Problem details: Echo the records from the line with "is (495, 1306)." up to and including the line with "pyautogui.click(x=241, y=25)", keeping every line unchanged.

### Extracted information

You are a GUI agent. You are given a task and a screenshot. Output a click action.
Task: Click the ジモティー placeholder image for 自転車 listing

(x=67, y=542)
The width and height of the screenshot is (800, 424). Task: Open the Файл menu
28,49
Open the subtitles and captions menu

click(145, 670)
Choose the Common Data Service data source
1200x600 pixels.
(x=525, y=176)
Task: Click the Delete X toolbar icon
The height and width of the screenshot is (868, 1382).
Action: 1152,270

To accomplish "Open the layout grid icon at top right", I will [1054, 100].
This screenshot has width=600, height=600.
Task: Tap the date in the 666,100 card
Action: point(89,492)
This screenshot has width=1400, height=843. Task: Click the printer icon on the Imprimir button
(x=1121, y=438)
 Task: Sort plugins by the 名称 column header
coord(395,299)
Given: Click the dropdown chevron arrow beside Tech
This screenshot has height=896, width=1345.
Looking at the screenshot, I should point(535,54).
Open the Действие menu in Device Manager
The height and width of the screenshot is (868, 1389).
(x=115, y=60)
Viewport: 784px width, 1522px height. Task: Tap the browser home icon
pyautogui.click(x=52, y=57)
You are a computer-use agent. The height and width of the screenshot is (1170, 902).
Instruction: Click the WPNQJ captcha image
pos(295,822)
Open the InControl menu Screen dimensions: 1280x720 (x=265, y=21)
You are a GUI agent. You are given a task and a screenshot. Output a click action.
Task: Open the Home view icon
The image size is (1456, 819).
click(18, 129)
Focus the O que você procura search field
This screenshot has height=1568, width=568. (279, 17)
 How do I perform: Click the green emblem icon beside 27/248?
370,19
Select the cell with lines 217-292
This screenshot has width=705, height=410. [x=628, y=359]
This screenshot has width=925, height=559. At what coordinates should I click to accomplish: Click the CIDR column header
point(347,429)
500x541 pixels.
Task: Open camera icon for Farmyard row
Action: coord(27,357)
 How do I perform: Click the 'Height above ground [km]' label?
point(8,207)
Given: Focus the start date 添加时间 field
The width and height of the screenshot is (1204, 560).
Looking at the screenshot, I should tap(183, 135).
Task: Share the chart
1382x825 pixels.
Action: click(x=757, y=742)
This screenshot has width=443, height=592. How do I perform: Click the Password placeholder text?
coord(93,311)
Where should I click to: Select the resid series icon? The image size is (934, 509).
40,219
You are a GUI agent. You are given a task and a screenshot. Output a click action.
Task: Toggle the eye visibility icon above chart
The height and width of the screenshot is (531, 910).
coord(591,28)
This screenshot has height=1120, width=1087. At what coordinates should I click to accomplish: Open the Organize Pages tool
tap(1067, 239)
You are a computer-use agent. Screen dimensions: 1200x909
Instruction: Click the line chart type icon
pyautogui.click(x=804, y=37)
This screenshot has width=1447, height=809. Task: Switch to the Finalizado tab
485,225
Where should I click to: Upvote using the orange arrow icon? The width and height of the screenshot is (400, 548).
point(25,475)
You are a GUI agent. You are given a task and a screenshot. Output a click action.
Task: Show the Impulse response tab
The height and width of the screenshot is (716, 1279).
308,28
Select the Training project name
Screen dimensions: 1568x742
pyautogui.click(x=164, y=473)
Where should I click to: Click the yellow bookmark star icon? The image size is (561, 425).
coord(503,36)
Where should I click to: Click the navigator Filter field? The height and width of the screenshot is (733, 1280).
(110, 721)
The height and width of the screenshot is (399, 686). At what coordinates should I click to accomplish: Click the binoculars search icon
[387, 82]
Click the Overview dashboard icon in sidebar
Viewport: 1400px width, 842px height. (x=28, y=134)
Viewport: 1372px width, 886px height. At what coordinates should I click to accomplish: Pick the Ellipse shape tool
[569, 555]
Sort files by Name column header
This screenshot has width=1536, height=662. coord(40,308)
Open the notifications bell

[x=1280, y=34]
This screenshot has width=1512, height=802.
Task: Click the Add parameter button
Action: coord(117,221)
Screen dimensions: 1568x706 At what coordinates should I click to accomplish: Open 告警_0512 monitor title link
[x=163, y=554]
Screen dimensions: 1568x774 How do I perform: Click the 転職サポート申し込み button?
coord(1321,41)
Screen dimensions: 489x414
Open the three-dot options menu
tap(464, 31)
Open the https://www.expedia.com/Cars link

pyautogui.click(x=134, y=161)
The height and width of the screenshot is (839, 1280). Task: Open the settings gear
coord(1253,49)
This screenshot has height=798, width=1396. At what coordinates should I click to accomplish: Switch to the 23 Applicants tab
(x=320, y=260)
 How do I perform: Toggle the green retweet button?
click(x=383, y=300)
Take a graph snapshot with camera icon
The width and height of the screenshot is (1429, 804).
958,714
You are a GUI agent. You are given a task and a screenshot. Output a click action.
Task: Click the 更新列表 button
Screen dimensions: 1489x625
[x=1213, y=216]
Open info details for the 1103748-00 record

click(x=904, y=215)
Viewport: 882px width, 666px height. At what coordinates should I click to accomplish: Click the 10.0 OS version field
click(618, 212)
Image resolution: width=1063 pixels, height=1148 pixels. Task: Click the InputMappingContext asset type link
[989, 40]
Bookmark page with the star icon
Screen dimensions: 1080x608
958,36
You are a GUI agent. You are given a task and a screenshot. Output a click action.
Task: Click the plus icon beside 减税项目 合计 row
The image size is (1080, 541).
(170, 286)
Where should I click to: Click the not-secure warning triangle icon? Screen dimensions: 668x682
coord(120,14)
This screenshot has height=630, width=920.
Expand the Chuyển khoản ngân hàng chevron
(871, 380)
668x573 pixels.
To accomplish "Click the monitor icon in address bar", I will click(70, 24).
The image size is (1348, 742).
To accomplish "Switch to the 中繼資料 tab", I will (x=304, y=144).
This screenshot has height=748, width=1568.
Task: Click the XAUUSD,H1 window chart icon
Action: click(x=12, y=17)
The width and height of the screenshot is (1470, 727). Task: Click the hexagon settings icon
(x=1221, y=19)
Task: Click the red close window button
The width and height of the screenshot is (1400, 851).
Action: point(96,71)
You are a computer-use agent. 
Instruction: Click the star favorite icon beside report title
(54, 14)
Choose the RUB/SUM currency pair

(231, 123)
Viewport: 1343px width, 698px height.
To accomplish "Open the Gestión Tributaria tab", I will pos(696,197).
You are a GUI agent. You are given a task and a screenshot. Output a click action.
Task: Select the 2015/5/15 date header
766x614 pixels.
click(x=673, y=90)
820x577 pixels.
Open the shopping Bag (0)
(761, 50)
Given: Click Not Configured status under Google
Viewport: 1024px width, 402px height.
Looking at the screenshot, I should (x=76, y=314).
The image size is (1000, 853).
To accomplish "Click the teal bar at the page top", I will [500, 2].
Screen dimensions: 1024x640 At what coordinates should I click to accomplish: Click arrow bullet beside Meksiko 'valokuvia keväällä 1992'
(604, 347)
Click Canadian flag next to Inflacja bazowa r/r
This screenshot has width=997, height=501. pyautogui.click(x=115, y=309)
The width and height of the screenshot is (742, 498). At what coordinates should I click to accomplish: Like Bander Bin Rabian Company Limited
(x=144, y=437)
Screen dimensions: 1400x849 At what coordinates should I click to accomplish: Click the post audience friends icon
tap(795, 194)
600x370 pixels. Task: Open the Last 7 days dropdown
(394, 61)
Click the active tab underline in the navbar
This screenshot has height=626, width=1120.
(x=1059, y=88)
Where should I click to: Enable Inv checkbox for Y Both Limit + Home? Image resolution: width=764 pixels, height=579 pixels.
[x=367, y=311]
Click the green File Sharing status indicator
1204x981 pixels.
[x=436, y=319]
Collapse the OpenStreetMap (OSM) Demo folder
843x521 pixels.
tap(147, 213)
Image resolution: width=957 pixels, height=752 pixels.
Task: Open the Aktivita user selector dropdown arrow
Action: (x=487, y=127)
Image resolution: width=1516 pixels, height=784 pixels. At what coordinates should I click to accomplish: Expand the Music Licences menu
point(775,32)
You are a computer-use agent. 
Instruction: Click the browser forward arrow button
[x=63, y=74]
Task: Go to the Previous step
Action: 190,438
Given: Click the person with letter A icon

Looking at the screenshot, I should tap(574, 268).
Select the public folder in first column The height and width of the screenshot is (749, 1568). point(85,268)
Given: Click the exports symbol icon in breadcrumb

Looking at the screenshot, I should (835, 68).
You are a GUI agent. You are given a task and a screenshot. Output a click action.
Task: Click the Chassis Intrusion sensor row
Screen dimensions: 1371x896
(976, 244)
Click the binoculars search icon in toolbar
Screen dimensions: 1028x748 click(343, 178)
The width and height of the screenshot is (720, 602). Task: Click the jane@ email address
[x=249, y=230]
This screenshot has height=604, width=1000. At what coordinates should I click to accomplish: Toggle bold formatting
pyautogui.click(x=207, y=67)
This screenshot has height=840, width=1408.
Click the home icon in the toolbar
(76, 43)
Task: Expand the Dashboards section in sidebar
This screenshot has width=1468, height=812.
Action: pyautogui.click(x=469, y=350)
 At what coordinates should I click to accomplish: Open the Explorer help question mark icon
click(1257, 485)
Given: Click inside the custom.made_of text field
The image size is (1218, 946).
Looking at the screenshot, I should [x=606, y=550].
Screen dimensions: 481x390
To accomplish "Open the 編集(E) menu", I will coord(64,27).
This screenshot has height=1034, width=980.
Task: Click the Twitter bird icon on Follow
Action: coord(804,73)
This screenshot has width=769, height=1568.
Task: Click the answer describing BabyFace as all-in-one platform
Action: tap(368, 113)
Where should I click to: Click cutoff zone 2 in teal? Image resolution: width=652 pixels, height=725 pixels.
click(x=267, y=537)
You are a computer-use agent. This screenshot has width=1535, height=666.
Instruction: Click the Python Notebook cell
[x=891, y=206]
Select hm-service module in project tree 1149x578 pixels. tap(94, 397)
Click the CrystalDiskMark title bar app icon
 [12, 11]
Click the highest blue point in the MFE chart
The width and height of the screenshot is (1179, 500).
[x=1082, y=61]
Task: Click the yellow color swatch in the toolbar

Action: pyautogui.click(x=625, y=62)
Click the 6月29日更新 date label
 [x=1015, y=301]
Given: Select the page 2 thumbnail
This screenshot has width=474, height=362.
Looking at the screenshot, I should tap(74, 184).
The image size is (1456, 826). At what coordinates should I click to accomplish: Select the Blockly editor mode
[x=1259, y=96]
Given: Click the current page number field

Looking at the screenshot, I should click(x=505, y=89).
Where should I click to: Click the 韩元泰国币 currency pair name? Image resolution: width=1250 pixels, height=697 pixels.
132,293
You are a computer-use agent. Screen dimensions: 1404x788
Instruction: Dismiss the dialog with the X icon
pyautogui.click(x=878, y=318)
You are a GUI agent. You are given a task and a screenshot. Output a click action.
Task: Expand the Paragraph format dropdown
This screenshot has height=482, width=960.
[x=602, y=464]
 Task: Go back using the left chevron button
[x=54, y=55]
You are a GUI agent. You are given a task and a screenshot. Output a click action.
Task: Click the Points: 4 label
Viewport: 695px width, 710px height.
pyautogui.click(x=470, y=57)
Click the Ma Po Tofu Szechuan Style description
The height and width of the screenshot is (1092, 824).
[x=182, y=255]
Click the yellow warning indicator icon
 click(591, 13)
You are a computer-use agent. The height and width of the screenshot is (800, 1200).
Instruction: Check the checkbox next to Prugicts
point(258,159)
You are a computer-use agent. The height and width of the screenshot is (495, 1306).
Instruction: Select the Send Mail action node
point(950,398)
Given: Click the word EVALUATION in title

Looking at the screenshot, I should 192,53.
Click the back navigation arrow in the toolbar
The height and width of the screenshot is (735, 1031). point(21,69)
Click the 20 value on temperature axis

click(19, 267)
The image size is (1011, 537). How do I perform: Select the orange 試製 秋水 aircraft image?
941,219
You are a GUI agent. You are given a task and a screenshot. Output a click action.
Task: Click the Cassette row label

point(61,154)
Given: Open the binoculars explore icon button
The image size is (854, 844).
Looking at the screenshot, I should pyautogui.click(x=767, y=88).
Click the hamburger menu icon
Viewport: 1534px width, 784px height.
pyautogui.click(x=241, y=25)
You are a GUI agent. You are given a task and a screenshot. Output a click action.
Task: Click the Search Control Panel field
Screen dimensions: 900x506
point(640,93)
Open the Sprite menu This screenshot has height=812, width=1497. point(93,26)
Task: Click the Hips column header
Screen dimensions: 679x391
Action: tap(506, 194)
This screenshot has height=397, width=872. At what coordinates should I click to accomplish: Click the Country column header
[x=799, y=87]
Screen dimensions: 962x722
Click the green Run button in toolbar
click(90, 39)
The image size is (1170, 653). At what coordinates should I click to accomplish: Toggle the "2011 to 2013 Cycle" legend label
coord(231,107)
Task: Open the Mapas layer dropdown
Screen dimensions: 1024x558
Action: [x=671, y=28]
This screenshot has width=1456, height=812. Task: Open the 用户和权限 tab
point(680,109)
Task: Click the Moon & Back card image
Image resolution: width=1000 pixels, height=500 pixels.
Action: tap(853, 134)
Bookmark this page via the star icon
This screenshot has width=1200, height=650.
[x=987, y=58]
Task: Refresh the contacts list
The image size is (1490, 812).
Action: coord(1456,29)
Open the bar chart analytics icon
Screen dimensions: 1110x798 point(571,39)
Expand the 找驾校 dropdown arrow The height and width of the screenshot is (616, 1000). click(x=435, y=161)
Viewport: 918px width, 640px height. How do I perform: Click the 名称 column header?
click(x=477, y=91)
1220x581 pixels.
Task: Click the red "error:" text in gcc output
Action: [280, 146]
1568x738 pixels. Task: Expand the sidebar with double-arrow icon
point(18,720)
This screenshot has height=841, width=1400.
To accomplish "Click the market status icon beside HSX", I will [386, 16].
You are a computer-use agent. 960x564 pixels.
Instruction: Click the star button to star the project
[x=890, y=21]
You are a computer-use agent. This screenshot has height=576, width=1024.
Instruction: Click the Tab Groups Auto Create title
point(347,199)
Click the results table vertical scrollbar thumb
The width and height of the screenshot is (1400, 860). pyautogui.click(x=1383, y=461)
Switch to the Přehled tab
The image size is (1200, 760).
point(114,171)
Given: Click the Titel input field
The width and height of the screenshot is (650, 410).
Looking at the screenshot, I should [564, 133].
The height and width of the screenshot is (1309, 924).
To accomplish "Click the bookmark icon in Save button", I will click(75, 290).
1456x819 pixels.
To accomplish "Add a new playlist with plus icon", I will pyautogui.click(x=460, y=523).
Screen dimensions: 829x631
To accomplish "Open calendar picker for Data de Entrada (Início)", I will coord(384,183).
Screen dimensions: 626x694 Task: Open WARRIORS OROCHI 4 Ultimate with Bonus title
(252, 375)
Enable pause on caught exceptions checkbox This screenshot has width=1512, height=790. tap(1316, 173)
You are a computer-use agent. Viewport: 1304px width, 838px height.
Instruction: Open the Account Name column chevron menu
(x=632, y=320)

######

Task result:
You are a computer-use agent. The height and width of the screenshot is (495, 1306).
Instruction: Select the Send Mail action node
point(950,398)
Given: Click the word EVALUATION in title

Looking at the screenshot, I should 192,53.
Click the back navigation arrow in the toolbar
The height and width of the screenshot is (735, 1031). point(21,69)
Click the 20 value on temperature axis

click(19, 267)
The image size is (1011, 537). How do I perform: Select the orange 試製 秋水 aircraft image?
941,219
You are a GUI agent. You are given a task and a screenshot. Output a click action.
Task: Click the Cassette row label

point(61,154)
Given: Open the binoculars explore icon button
The image size is (854, 844).
Looking at the screenshot, I should pyautogui.click(x=767, y=88).
Click the hamburger menu icon
Viewport: 1534px width, 784px height.
pyautogui.click(x=241, y=25)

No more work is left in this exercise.